このサービスは、既存のスライドやテキストを動画に変換する「社内動画制作マシン」のような位置づけである。人手での撮影・編集を行わずとも、教育動画や機能紹介クリップを量産できるため、企業の研修・SaaSのチュートリアル・営業資料の動画化などで利用が進むと見込まれている。

用語解説:「Veo 3.1」

Googleが開発した動画生成AIモデルの最新版を指す。カメラワークやキャラクターの一貫性が改善され、商用利用を意識した品質になっている。

 

 

4.Veo 3.1、縦動画生成を強化


Googleは動画生成AI「Veo 3.1」のアップデートを行い、入力画像から9:16の縦型動画を生成する機能や、YouTubeショート向け出力を強化したと発表した。​
これにより、クリエイターは1枚の静止画や簡単なプロンプトから、SNS向けの縦型動画クリップを自動生成できるようになり、短尺動画制作の効率が大きく向上すると期待されている。​Veo 3.1はFlowなどのサービスにも組み込まれており、Googleの動画AIの中核モデルとして位置づけられている。​

 

ポイント

このアップデートは、TikTokやYouTubeショート、Instagramリールなど、縦型動画が主流になったSNS環境に合わせたものだといえる。
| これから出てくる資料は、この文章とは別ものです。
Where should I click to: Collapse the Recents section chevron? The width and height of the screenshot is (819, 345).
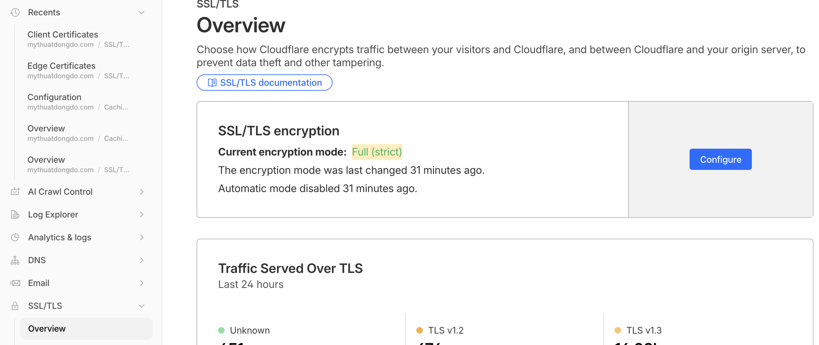point(141,12)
従来は撮影・編集に手間がかかった縦動画を、テキストと画像だけで大量生成できるようになるため、広告制作やSNS運用のワークフローが根本から変わる可能性がある。​

用語解説:「9:16」

縦長の画面比率を示す数値で、スマートフォンを縦に持ったときの全画面表示に近いアスペクト比を指す。ショート動画の標準フォーマットになっている。

 

 

5.観光地混雑をAIカメラで把握


神奈川県鎌倉市は、観光庁と関東運輸局の実証事業として、オーバーツーリズム対策のためのAIカメラ実証を2026年1月上旬から実施すると公表している。​
観光地周辺に設置したカメラ映像から、AIが歩行者数や人の流れを推定し、混雑の度合いや時間帯による変動を分析することで、誘導施策や分散観光に活かす狙いがある。​取得した映像は目的外利用を行わず、一定期間後に削除するとしており、プライバシーに配慮した上で人流データを取得する方針が示されている。​

 

ポイント

この実証は、観光地の混雑状況をAIでリアルタイムに把握し、案内表示やSNSでの混雑情報発信に活用する構想の一環である。スマホの位置情報ではなくカメラ映像を用いることで、徒歩・自転車・団体客などの細かい動きも可視化しやすくなるが、顔が個人識別されないような処理や撮影範囲の設計が重要になる。

用語解説:「オーバーツーリズム」

観光客が集中しすぎることで、生活環境の悪化や混雑、マナー問題などが生じる状態を指す。世界各地の観光都市で問題になっている。